This description applies to sections 101 and 102.
This is a TBA course. TBA means "time to be arranged" (to accommodate as many students as we can). We hold an organizational meeting for all TBA courses at the beginning of each semester. The time and place of the meeting are posted at our home page, russian.cornell.edu, a couple of weeks before each semester starts. Click Welcome in the navigation bar to read it.
When two sections of this course are taught, one is for native speakers of Russian, and the other one is for students who learned Russian as a foreign language. The assignments are different in length and complexity, but other than that, the two sections are taught the same way.
Zoom:
In 2020-2021, this course is taught online in synchronous, real-time meetings on Zoom.
We do not pre-record any lectures or classes. See the links for the Zoom meetings in our "Rooms and times" page. See
Zoom under On-line course materials
for the basic things you need to know about it.
Materials
Assignments
Read and translate a story. If the story is longer than half a printed page, translate as much as you have time for. You may take notes,
but this is not a requirement. You do not have to write your translation.

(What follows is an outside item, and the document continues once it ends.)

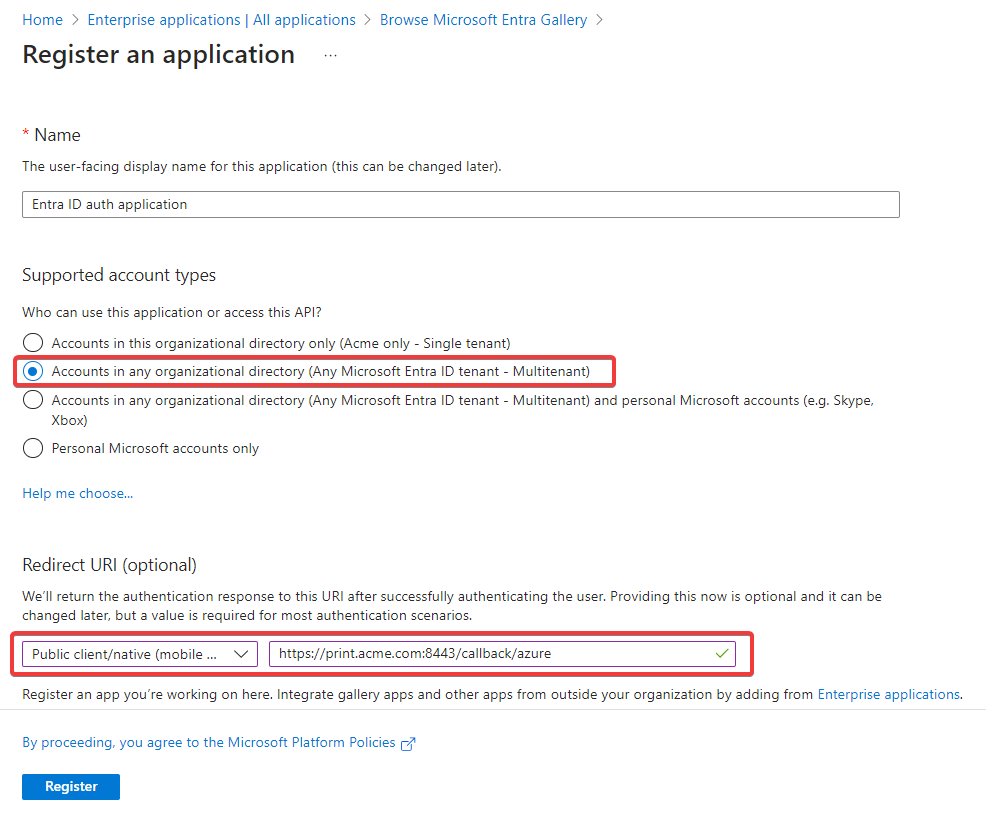Select Personal Microsoft accounts only
Image resolution: width=986 pixels, height=814 pixels.
coord(33,448)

As you read the stories with a good dictionary, compile your own glossary of words and expressions that seem to be common, or difficult, or interesting, i.e. create your own personalized guide for reading Russian journalistic prose. Newspaper and Web style involves certain devices and vocabulary items that are not common in other written styles or in speech.
Your notes and glossaries are entirely for your own use. They will not be collected or checked by the teacher.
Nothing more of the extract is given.